Il motivo è semplice: gli stupefacenti in generale, così come i farmaci a base di sostanze psicotrope (cannabis, oppioidi e benzodiazepine), rimangono in circolo nel nostro corpo per diverso tempo, anche per giorni, con il rischio di ritirare la patente a persone che durante la guida sono perfettamente lucide, ma magari hanno fumato una canna giorni prima.
La procedura prevede che le forze dell’ordine possano eseguire un test salivare al conducente del veicolo: nel caso di positività scattano le sanzioni e il campione viene inviato in laboratorio per la conferma. Ma diversi studi scientifici hanno evidenziato che il THC, principio psicoattivo della cannabis, resta in circolo nella saliva anche per giorni, a seconda della dose assunta, della frequenza d’utilizzo e del metabolismo della persona. Secondo le più recenti ricerche scientifiche, dopo aver fumato una singola canna, il THC può rimanere nella saliva per una media di 34 ore, e le cose cambiano nel caso di un consumatore frequente, la cui saliva – secondo un altro studio scientifico – sarebbe positiva al test anche per 8 giorni.
E le preoccupazioni espresse dalla società civile, sono state condivise anche dai giudici. Una sentenza della Cassazione di gennaio 2025, che fa dunque riferimento all’ordinamento precedente, mette comunque nero su bianco che: «A rilevare non è la condotta di chi guida dopo aver assunto sostanze stupefacenti, bensì quella di colui che guida in stato di alterazione psicofisica determinato da tale assunzione».
Non solo, perché dall’entrata in vigore della legge a oggi sono almeno quattro i ricorsi presentati alla Corte Costituzionale, tre dei quali sono stati fatti direttamente dai giudici. Il primo caso in cui è stata sollevata la legittimità costituzionale è quello di Elena Tuniz, una storia che abbiamo raccontato su L’Indipendente, con l’associazione Meglio Legale che ha assistito la ragazza durante il procedimento, presentando un ricorso presso il Giudice di Pace di Udine. Ad aprile, invece, è stato il gip del Tribunale di Pordenone a rimandare direttamente la questione alla Corte Costituzionale perché riteneva che la nuova norma contrasti con i principi sanciti da vari articoli della Costituzione: eguaglianza, ragionevolezza e proporzionalità; tassatività, determinatezza e offensività; finalità rieducativa della pena. Il giudice mette in discussione il cardine della legge, e cioè il fatto che non sia più necessario essere alterato alla guida per vedersi sanzionati perché è sufficiente la positività. È la norma che aveva portato Salvini a dichiarare tronfio in una conferenza stampa che «lucido sì, o lucido no, io ti tolgo la patente», ma è anche quella che rischia di far saltare tutta la legge.

DATI FORNITI
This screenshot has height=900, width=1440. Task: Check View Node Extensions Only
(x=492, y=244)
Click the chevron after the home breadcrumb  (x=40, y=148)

CONSEGNA
Nel testo sulla guida dopo l'uso di stupefacenti, perché c'è il rischio di ritirare la patente a persone perfettamente lucide durante la guida? Spiegalo in una o due frasi.

RISPOSTA
Gli stupefacenti e i farmaci a base di sostanze psicotrope (cannabis, oppioidi e benzodiazepine) rimangono in circolo nel corpo per diverso tempo, anche per giorni. Per questo chi magari ha fumato una canna giorni prima può essere sanzionato pur guidando in piena lucidità.